Spark 3.0 Features with Examples – Part I

Spark 3.0 released with a list of new features that includes performance improvement using ADQ, reading Binary files, improved support for SQL and Python, Python 3.0, Hadoop 3 compatibility, ACID support to name a few.

In this article, I will try to cover a few features along with Spark examples where possible. This is my first article on Spark 3.0 features and will be publishing more in this series.

Spark 3.0 Features list
Spark 3.0 Features List – Part 1

1. Spark 3.0 Features list covered in this article.

2. Adaptive Query Execution

Adaptive Query Execution (AQE) is one of the greatest features of Spark 3.0 which reoptimizes and adjusts query plans based on runtime statistics collected during the execution of the query.

Prior to 3.0, Spark does the optimization by creating an execution plan before the query starts executing, once execution starts Spark doesn’t do any further optimization which is based on metrics it collects during runtime. AQE bridges this gap by applying the second level of optimization based on the metrics it sees with each stage.

Adaptive Query Execution is disabled by default. In order to enable Set spark.sql.adaptive.enabled configuration property to true.

After enabling Adaptive Query Execution, Spark performs 2x improvement on TPC-DS over Spark 2.4 

Spark 3.0 comes with three major features in AQE.

  • Coalescing Post-shuffle Partitions that dynamically determine the optimal number of partitions
  • Converting sort-merge join to Broadcast join, and
  • Skew Join Optimization

Adaptive Query execution needs it’s own topic, hance I’ve created another article explaining AQE and it’s features in detail.

3. Languages Version Upgrades

Spark 3.0 released with upgrades to languages it supports. Now Spark supports following language versions.

  • Python3 (Python 2.x)
  • Scala 2.12
  • JDK 11

Besides the language it has upgraded Hadoop to version 3 and Kafka to 2.4.1 and many more.

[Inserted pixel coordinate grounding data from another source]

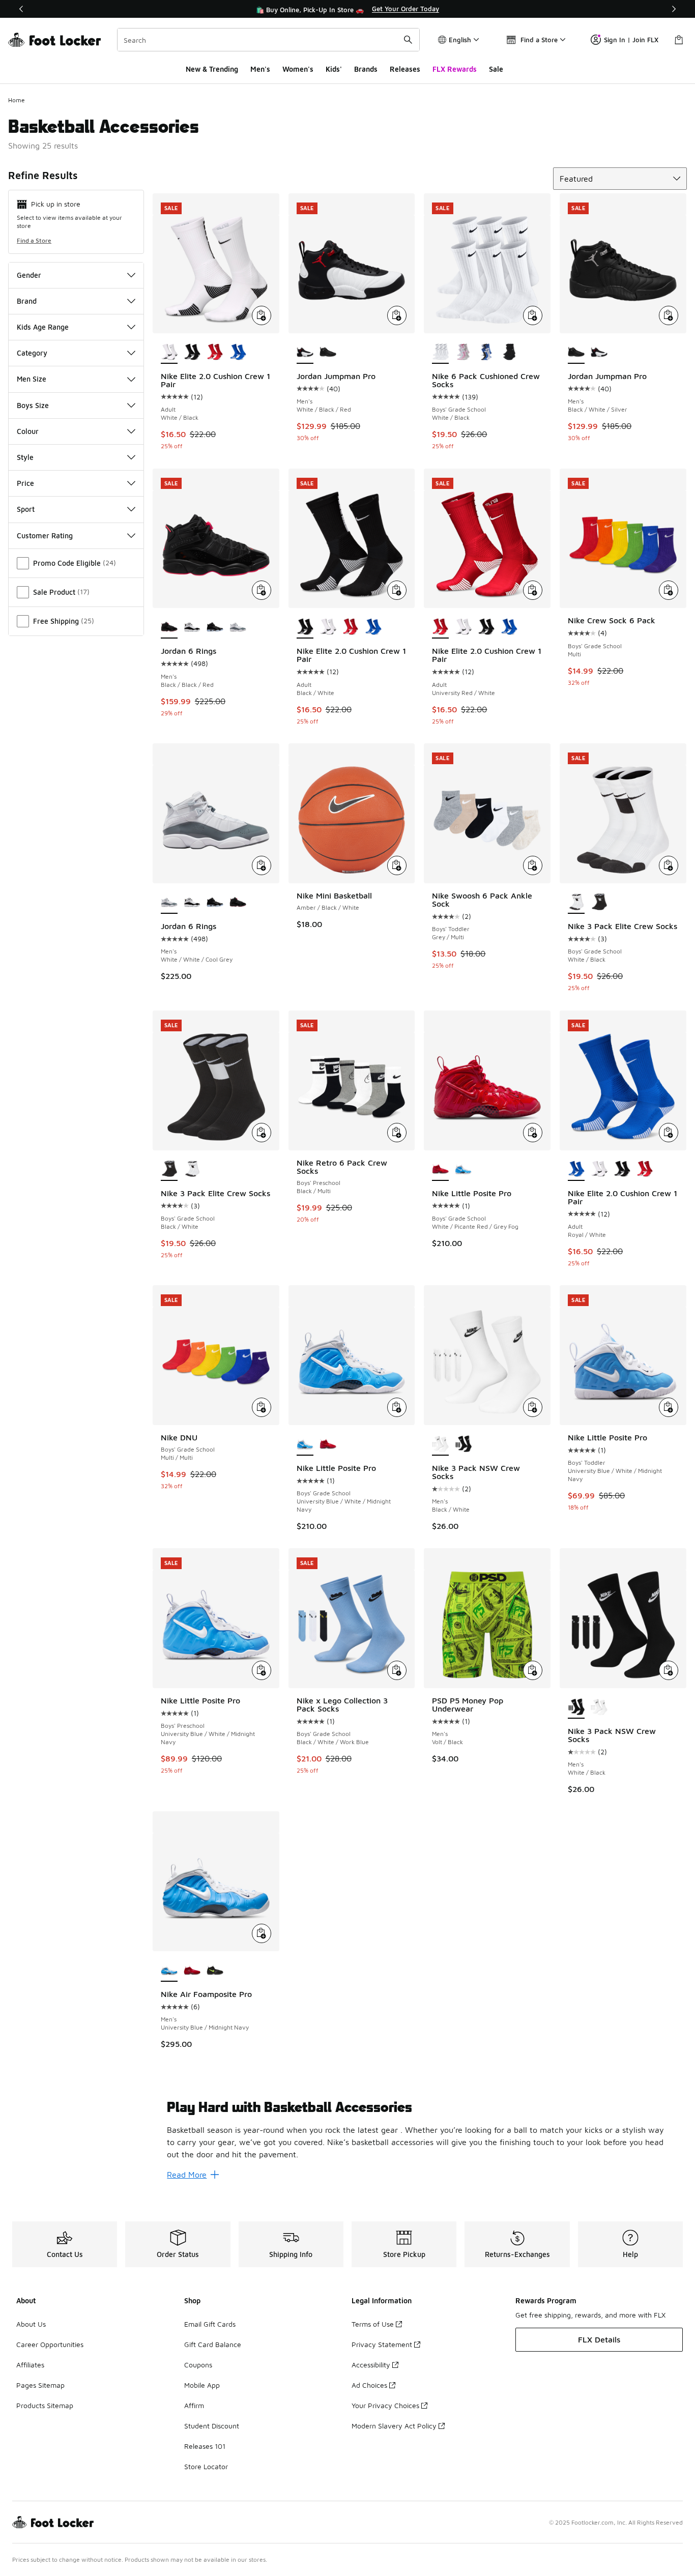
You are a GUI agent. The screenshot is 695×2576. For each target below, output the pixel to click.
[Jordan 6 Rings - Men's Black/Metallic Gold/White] (192, 627)
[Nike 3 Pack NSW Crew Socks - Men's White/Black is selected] (576, 1707)
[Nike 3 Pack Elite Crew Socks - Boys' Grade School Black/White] (599, 902)
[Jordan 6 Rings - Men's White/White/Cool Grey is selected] (169, 902)
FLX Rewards (454, 69)
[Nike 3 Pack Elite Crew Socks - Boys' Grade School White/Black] (192, 1170)
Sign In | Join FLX (631, 40)
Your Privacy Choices (385, 2405)
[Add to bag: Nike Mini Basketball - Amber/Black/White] (397, 865)
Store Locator (206, 2466)
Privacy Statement (382, 2344)
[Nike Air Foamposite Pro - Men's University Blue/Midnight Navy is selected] (169, 1970)
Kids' (334, 69)
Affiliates (30, 2364)
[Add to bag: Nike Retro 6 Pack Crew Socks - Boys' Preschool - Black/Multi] (397, 1132)
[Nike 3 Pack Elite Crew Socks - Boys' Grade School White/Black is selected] (576, 902)
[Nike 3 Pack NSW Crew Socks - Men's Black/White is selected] (440, 1444)
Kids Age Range (43, 327)
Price (25, 483)
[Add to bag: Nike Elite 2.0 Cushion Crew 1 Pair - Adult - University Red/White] (532, 590)
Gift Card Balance (212, 2344)
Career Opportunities (49, 2344)
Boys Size (33, 405)
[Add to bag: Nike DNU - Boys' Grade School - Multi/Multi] (261, 1407)
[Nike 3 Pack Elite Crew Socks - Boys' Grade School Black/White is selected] (169, 1170)
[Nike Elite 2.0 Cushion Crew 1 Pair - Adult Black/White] (192, 352)
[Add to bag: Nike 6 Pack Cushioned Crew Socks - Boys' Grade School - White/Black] (532, 315)
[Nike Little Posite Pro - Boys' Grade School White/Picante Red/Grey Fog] (328, 1444)
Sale (496, 69)
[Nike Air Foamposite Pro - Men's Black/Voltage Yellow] (215, 1970)
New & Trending (212, 69)
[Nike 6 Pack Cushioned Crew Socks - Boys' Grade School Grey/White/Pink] (463, 352)
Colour (28, 431)
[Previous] (21, 9)
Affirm (194, 2405)
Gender (29, 275)
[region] (347, 9)
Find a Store (34, 240)
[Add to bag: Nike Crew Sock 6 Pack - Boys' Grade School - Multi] (668, 590)
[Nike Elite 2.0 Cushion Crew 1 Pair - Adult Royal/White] (237, 352)
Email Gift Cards (210, 2324)
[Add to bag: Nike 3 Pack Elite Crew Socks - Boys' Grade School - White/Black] (668, 865)
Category (32, 353)
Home (16, 100)
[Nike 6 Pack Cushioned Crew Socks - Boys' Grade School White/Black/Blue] (486, 352)
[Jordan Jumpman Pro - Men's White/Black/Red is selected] (305, 352)
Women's (297, 69)
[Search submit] (408, 39)
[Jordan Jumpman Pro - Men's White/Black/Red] (599, 352)
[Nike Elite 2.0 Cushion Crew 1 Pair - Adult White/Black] (328, 627)
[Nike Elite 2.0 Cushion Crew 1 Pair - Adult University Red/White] (215, 352)
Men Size (31, 378)
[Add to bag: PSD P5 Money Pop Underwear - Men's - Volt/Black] (532, 1670)
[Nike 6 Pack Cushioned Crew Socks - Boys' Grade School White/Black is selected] (440, 352)
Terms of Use (373, 2324)
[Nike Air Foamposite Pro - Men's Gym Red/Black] (192, 1970)
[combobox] (268, 39)
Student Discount (211, 2425)
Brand (27, 301)
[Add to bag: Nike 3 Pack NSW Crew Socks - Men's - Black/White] (532, 1407)
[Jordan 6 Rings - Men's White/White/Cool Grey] (237, 627)
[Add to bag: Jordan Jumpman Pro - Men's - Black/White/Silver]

4. New UI for Structured Streaming

Spark 3.0 provides a new Structured Streaming tab to Spark Web UI in order to monitor Structured streaming applications. This tab provides the run ID, Status, Start Time, Duration for each micro-batch along with runtime statistics. This helps the developer to debug and understand what’s happening with the streaming queries. It has two sections.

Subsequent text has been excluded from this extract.